Many businesses do a poor job building teamwork.  I have visited organizations where open conflict existed between individuals and departments. Imagine working for a company where individuals do their best to sabotage each other's efforts.  According to the website Mediate.com, managers spend 30% of their time dealing with conflict. How long can a business stay viable when people refuse to work together?

Jon Katzenbach and Douglas Smith, in their book, The Wisdom of Teams, provide an excellent definition of a team.  They say, "A team is a small number of people with complementary skills who are committed to a common purpose, performance goals, and approach for which they hold themselves mutually accountable."

In their book, the authors talk about the following successful criteria in high performing teams.

  • Complementary Skills. Each person on a team possesses a particular skill or talent.  When blended, these talents and skills improve the capability of the team.  In a high performing team, members can perform each other's job.

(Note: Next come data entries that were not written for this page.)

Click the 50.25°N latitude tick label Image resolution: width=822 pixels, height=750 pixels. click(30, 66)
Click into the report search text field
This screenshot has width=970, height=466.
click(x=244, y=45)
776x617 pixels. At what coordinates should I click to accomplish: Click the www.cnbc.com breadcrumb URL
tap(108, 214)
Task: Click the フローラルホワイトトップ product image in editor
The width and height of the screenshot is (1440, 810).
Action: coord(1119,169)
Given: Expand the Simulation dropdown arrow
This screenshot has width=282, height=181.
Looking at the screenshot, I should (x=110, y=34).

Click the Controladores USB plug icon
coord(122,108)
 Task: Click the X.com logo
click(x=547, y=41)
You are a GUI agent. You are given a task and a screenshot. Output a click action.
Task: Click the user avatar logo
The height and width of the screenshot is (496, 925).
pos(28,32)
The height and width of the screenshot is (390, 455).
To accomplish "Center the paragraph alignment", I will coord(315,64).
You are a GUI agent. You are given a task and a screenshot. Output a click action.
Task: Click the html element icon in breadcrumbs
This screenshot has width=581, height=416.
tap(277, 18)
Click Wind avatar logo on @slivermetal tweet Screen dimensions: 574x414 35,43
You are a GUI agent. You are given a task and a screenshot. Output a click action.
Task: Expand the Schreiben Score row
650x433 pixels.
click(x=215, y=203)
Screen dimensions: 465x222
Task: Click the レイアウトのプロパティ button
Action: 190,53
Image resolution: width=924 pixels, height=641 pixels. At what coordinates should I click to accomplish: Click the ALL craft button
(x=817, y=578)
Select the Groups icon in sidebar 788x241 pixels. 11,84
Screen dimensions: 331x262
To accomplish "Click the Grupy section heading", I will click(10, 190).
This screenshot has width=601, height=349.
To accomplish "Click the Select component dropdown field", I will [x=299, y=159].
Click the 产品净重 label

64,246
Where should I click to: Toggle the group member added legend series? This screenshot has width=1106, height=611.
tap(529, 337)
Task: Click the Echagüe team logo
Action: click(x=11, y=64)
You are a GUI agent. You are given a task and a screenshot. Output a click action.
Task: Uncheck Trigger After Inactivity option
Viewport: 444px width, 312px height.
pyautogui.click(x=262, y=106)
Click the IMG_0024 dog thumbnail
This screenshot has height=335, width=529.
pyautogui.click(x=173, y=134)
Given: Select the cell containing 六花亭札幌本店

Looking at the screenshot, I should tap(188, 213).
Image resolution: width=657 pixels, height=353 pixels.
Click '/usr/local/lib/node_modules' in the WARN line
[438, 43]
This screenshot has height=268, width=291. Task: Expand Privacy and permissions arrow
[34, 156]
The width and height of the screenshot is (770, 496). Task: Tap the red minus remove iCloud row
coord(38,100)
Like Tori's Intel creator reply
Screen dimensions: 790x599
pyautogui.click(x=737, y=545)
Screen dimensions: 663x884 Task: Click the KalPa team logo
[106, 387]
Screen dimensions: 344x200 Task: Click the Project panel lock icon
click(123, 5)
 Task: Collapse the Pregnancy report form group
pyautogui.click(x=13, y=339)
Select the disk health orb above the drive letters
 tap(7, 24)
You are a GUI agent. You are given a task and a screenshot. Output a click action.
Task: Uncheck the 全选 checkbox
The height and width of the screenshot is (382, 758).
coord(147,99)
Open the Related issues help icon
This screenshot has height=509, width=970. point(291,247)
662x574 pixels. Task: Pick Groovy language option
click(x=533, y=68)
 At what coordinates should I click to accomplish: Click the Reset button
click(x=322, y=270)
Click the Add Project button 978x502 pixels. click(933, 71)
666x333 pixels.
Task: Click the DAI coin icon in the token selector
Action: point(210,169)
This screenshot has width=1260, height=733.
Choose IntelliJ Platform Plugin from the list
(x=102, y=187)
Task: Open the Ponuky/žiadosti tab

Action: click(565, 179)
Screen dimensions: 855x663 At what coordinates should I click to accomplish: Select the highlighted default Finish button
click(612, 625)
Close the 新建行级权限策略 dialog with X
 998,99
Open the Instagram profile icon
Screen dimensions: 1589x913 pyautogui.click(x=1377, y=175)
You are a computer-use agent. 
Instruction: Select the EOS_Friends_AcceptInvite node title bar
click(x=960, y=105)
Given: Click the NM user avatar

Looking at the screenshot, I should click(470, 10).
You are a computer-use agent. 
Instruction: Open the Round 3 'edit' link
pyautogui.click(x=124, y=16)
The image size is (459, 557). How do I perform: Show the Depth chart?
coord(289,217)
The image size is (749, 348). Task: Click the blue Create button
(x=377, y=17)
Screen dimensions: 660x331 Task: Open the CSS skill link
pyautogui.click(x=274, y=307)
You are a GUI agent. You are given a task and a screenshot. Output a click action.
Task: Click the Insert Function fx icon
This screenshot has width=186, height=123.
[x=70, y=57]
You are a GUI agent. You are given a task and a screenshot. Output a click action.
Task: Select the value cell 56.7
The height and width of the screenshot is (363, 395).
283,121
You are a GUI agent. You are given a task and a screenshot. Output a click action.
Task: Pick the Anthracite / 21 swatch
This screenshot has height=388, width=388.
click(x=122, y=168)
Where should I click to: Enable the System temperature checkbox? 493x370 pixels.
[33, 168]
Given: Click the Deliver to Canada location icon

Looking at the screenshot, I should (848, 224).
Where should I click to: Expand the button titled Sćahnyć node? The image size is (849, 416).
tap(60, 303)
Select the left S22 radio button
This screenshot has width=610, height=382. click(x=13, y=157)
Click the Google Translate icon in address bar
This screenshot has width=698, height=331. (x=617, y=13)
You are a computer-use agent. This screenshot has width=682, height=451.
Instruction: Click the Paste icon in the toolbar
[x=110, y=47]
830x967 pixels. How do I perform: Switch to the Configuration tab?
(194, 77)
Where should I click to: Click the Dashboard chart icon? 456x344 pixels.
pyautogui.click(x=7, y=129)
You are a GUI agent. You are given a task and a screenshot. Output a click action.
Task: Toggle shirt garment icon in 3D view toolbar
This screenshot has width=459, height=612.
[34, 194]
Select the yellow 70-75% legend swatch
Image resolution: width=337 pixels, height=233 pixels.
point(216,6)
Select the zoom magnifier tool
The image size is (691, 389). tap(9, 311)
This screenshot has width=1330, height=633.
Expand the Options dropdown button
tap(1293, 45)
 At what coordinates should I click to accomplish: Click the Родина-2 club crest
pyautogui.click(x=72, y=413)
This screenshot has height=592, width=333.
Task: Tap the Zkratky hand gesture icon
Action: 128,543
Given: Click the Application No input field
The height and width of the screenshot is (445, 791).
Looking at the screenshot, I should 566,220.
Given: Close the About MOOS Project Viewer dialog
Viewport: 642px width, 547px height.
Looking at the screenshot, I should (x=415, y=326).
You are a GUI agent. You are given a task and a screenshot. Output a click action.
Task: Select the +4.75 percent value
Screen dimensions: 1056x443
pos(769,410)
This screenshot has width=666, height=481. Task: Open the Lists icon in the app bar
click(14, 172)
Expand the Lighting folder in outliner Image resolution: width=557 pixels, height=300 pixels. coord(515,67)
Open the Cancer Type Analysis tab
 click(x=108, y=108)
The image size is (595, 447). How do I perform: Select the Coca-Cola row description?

  • Committed People.  Teams reach maximum performance when they are committed to each other and trust management.  Personalities and human dynamics are critical to team success.  Until team members trust one other, and understand each other's personalities and individual work styles, commitment to the project is difficult.

  • Common Purpose. Most teams work on a particular project, task, or specific type of work. Committees are not teams.  The most effective teams are ones that have a written charter outlining a clear goal, purpose, and mission.

  • Common Approach. You can't throw some people into a room and expect them to become an effective and productive team.  Not having a structured way of doing work is one major reason teams fail.  For example, project teams should follow a standardized methodology for solving problems, designing a new service, and/or improving a process.  Initially, teams require training, mentoring, and coaching.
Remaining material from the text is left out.